* _What this task involves_
Rewrite all the records below, switching each "Where should I click to" to "Which spot should I click to" and leaving every other word unchanged. Leave the pictures out of your answer.

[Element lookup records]

-- Begin --

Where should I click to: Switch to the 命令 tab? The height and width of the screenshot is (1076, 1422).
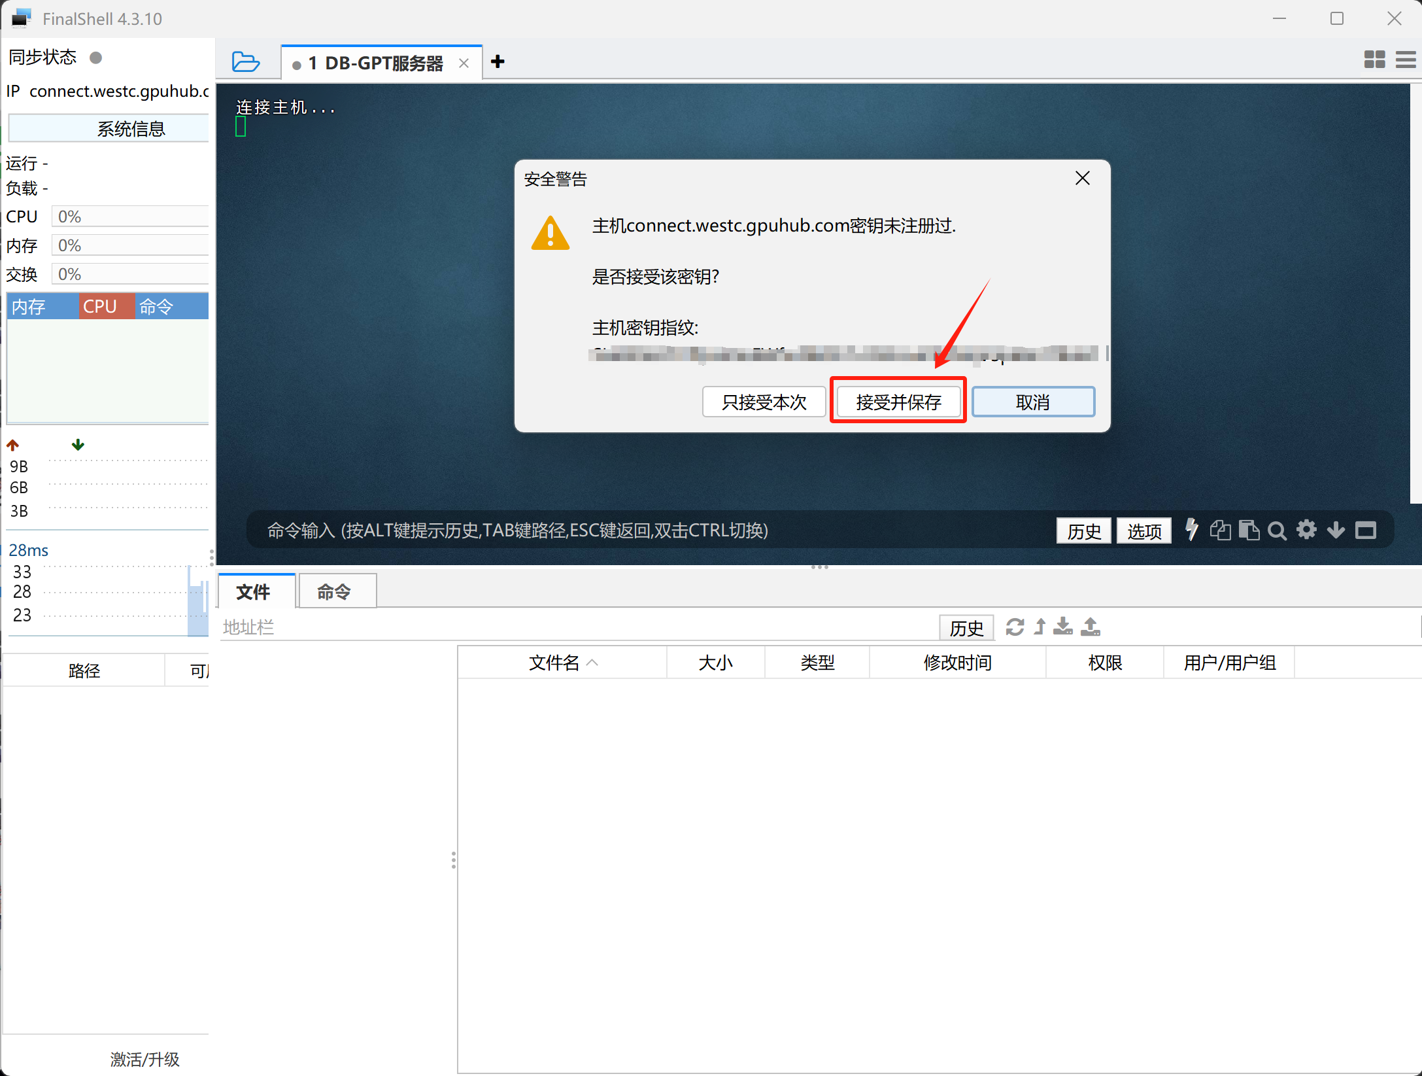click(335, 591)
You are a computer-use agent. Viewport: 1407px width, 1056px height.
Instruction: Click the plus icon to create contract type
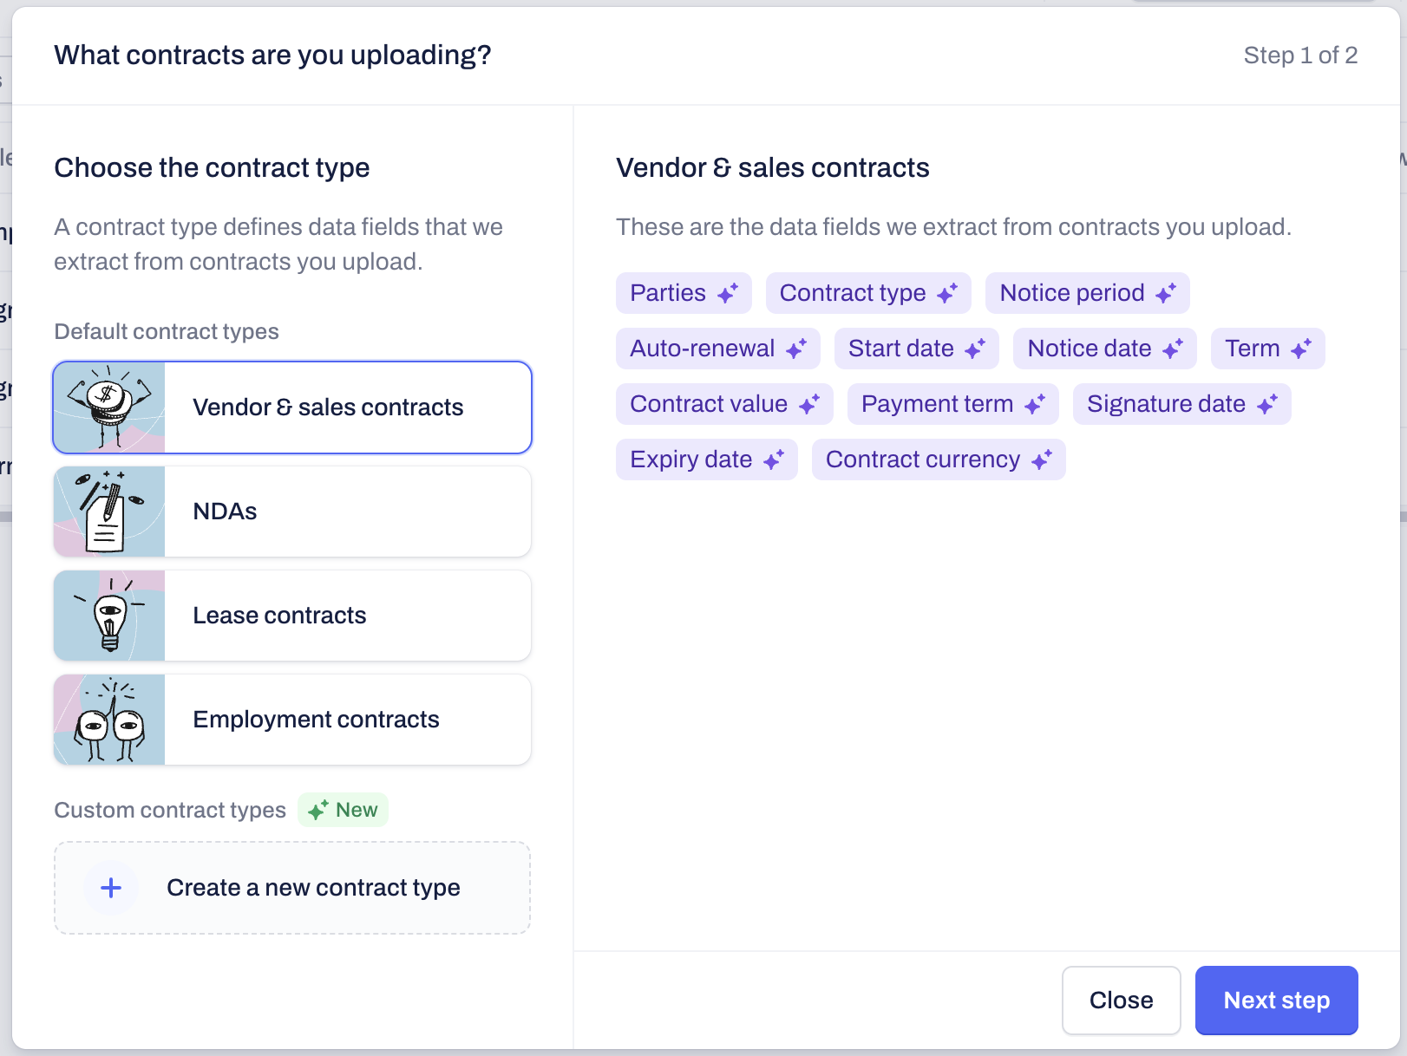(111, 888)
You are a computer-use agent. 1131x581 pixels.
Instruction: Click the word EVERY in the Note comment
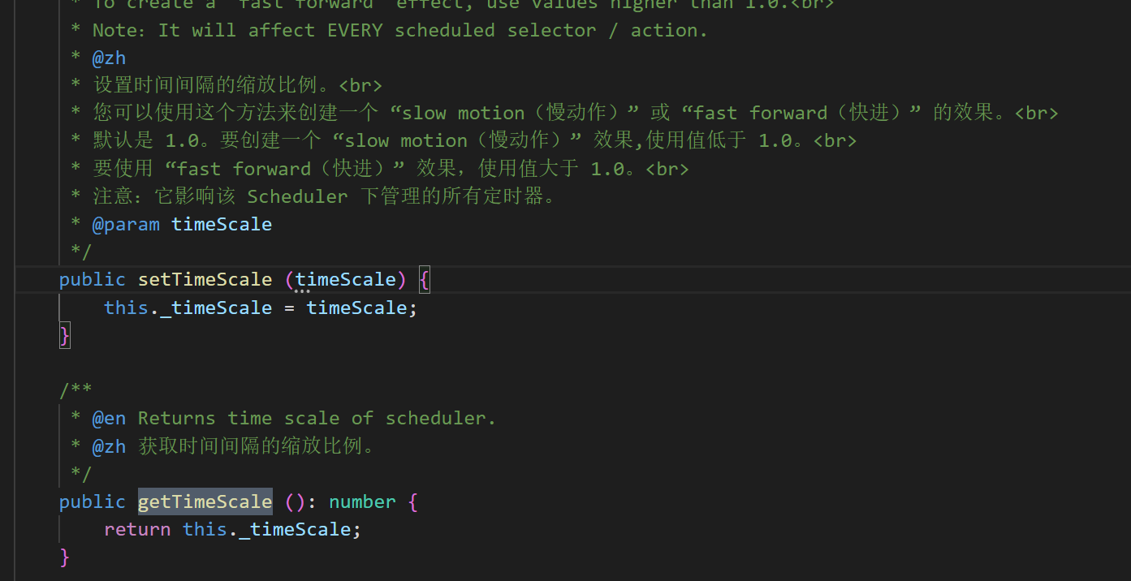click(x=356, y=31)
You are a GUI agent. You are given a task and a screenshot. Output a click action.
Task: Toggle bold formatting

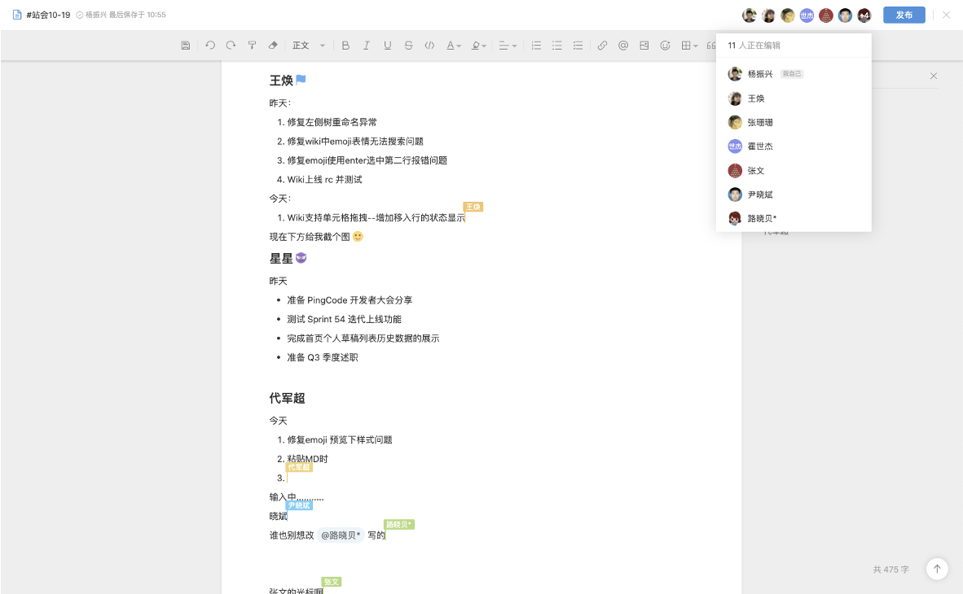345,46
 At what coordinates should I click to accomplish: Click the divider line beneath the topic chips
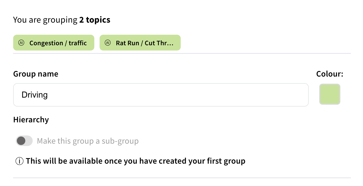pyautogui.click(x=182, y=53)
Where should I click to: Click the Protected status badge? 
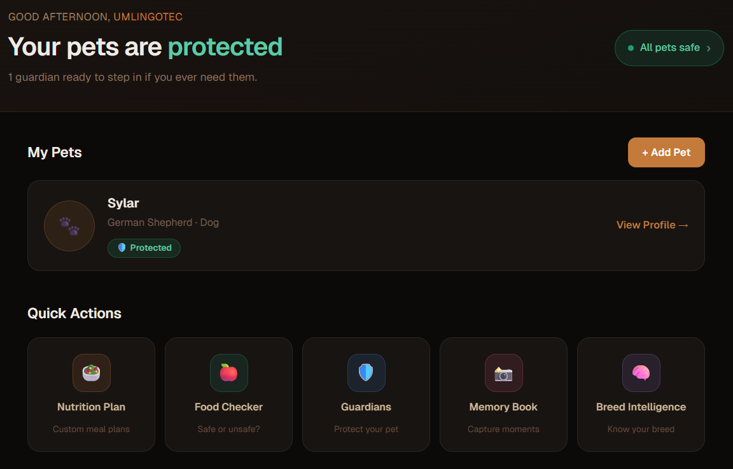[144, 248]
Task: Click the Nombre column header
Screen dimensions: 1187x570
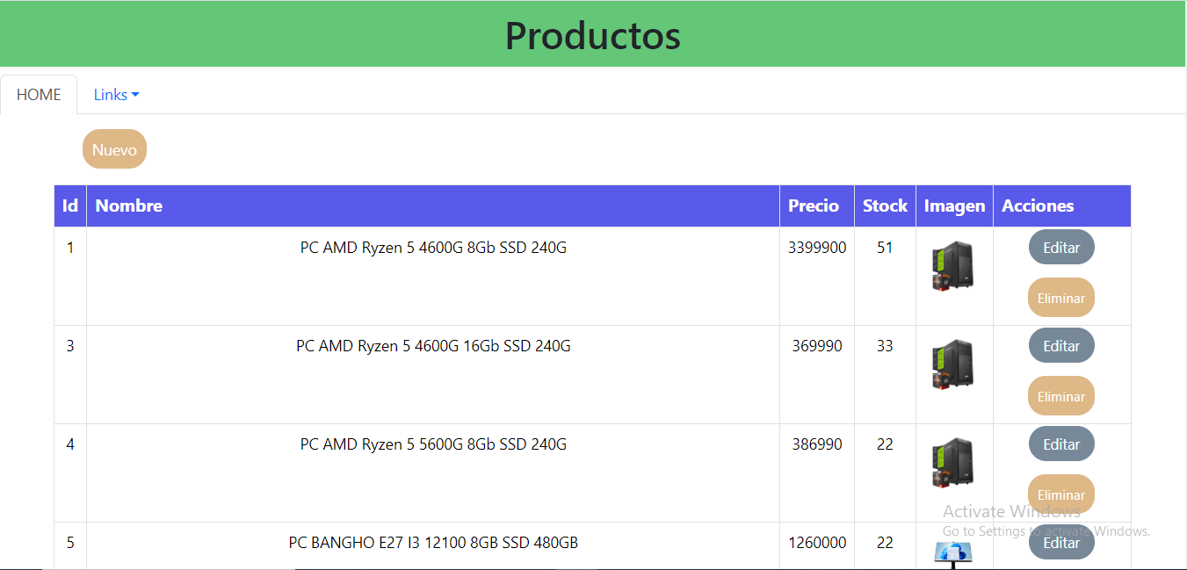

-- End --

* _Full answer_
Which spot should I click to: Switch to the 命令 tab? The height and width of the screenshot is (1076, 1422).
click(335, 591)
You are a computer-use agent. Viewport: 1407px width, 1056px height.
Instruction: Click the plus icon to create contract type
(111, 888)
You are a computer-use agent. 1131x581 pixels.
Instruction: Click the word EVERY in the Note comment
click(x=356, y=31)
You are a GUI agent. You are given a task and a screenshot. Output a click action.
Task: Toggle bold formatting

345,46
 At what coordinates should I click to accomplish: Click the divider line beneath the topic chips
pyautogui.click(x=182, y=53)
Which spot should I click to: Click the Protected status badge? 
[144, 248]
Task: Click the Nombre column header
Screen dimensions: 1187x570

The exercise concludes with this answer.